• [WHAT YOU HAVE TO DO] Please render every line of the material below as a numbered list, skipping blank lines and leaving out the pictures.

-- BEGIN SOURCE MATERIAL --

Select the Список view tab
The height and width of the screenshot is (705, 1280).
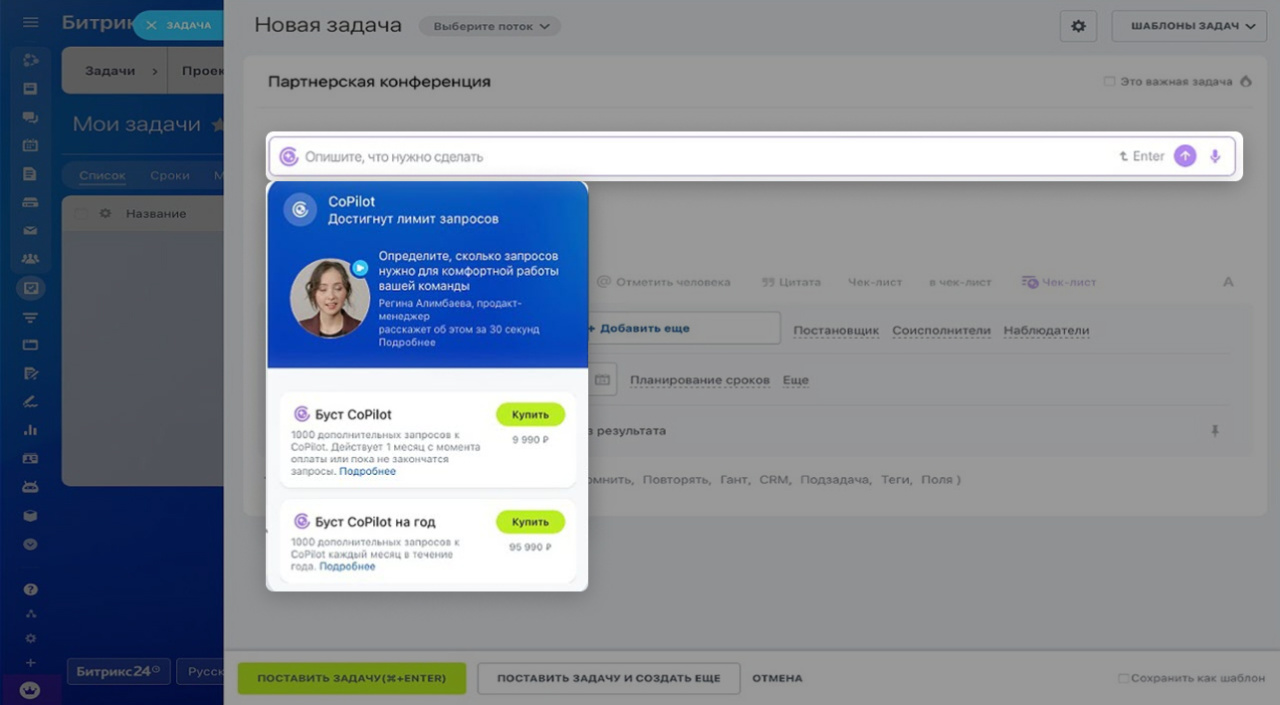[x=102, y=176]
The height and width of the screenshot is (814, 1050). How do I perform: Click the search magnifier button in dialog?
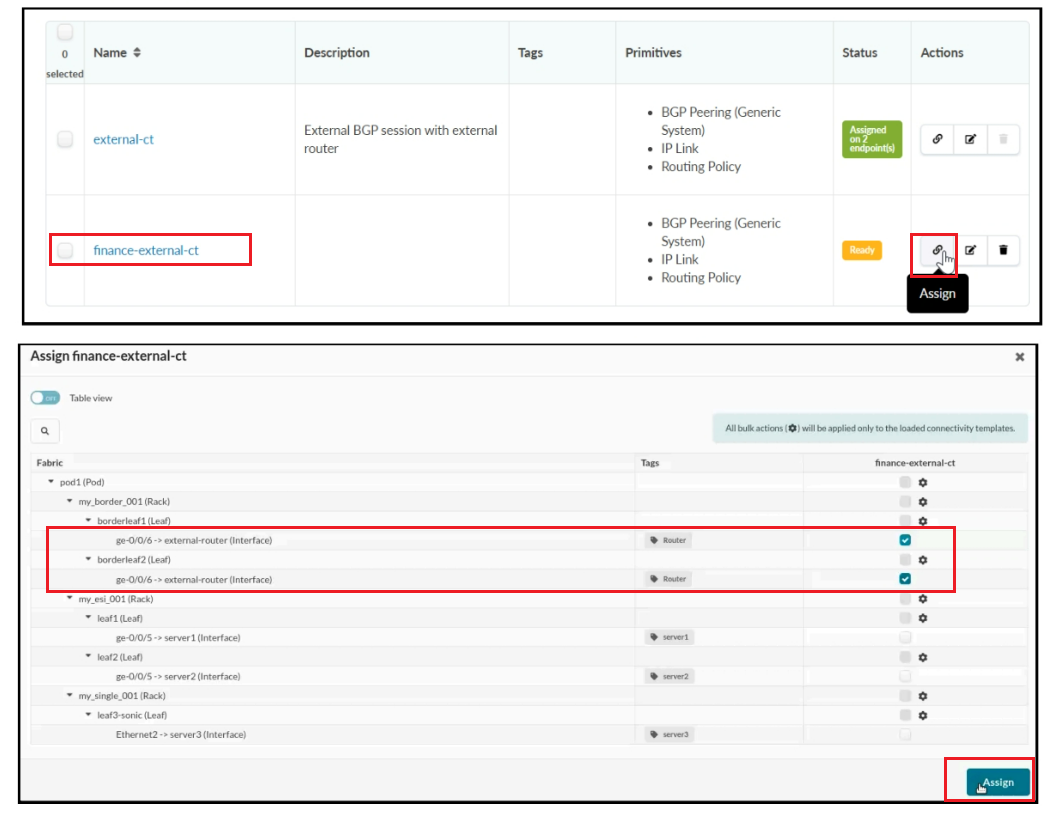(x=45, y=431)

-- END SOURCE MATERIAL --

• [RESPONSE FOR THIS EXERCISE]
1. Select the Список view tab
2. The height and width of the screenshot is (705, 1280).
3. [x=102, y=176]
4. The height and width of the screenshot is (814, 1050). How do I perform: Click the search magnifier button in dialog?
5. (x=45, y=431)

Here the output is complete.